A. Am 11. Februar 1998 berichtete die Konsumentenzeitschrift «K-Tipp» unter dem Titel «X.-Reise ins Abseits» über ein Verfahren vor dem Bezirksgericht Bülach. Darin sei der Geschäftsführer der X. AG für Verstösse gegen das Wettbewerbsgesetz (UWG) mit einer Busse von 8000 Franken bestraft worden. Dagegen werde der Verurteilte Berufung einlegen.

B. Am 11. März 1998 druckte «K-Tipp» eine Gegendarstellung der X. AG ab. Die Firma wies u.a. darauf hin, dass ihr Geschäftsführer entgegen dem Eindruck des Berichts vom 11. Februar 1998 in einem Anklagepunkt freigesprochen worden sei.

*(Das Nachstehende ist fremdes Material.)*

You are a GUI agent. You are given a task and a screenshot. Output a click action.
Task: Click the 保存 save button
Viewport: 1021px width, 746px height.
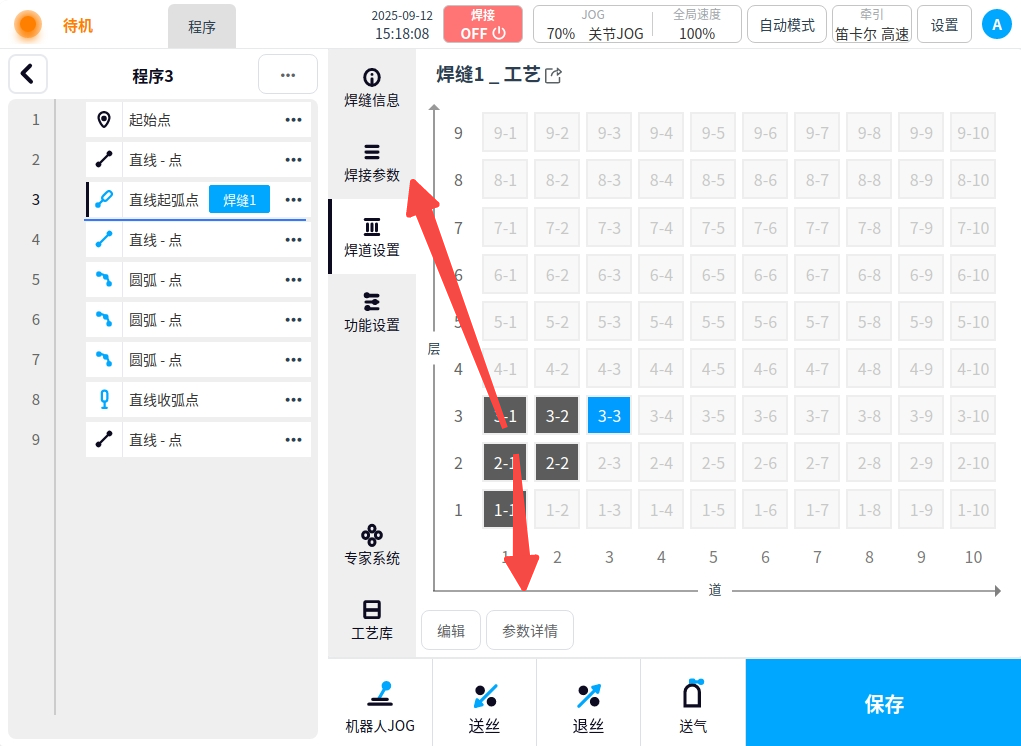[883, 703]
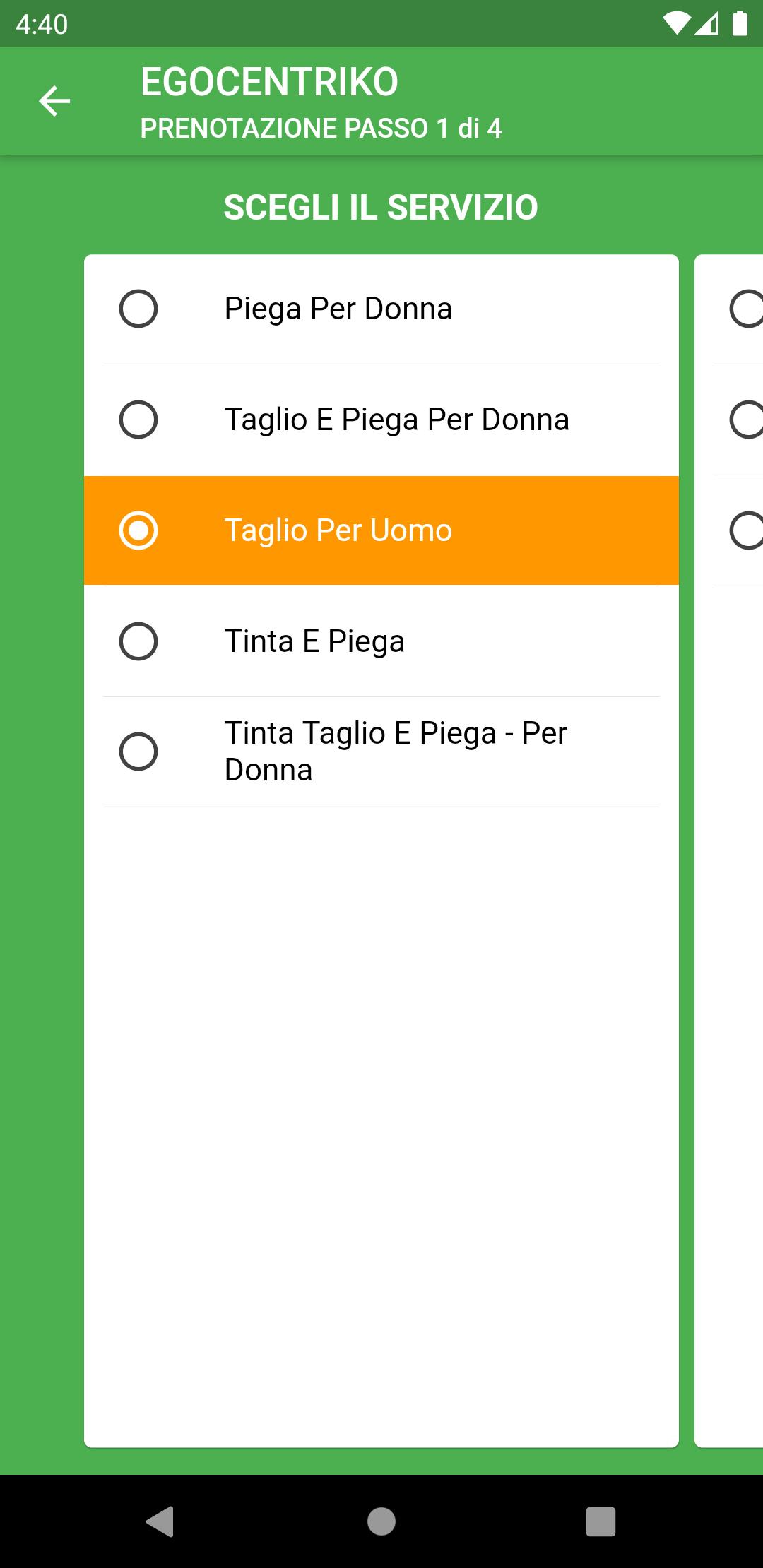Image resolution: width=763 pixels, height=1568 pixels.
Task: Click the Tinta E Piega service label
Action: pos(314,642)
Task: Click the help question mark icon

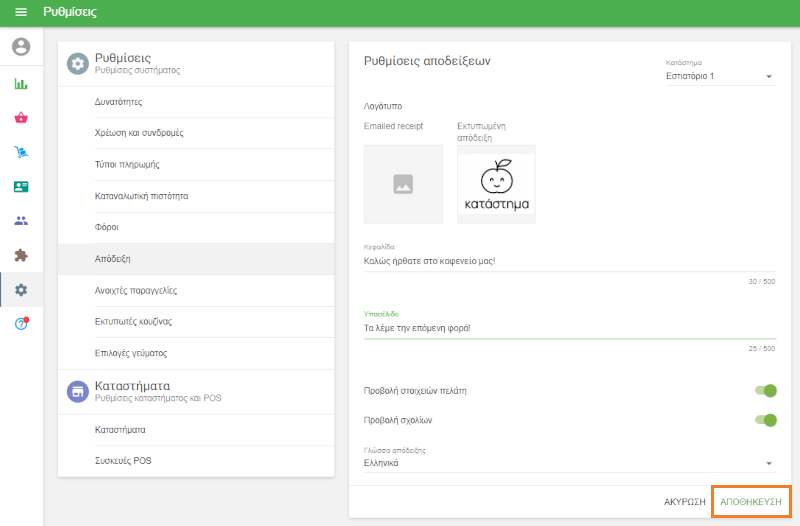Action: [21, 324]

C. Am 7. September 2004 gelangte die anwaltlich vertretene X. AG mit einer Beschwerde an den Presserat. Nach Abdruck der Gegendarstellung zum «K-Tipp»-Artikel habe die Konsumenteninfo AG (Herausgeberin von «K-Tipp») im Dezember 1998 bestätigt, dass sämtliche Mitarbeiterinnen und Mitarbeiter der Administration und der Redaktionen die Weisung hätten, bei jeder (schriftlichen oder mündlichen) Auskunft zum Artikel vom 11. Februar 1998 auch die dazugehörige Gegendarstellung an Anfragende herauszugeben.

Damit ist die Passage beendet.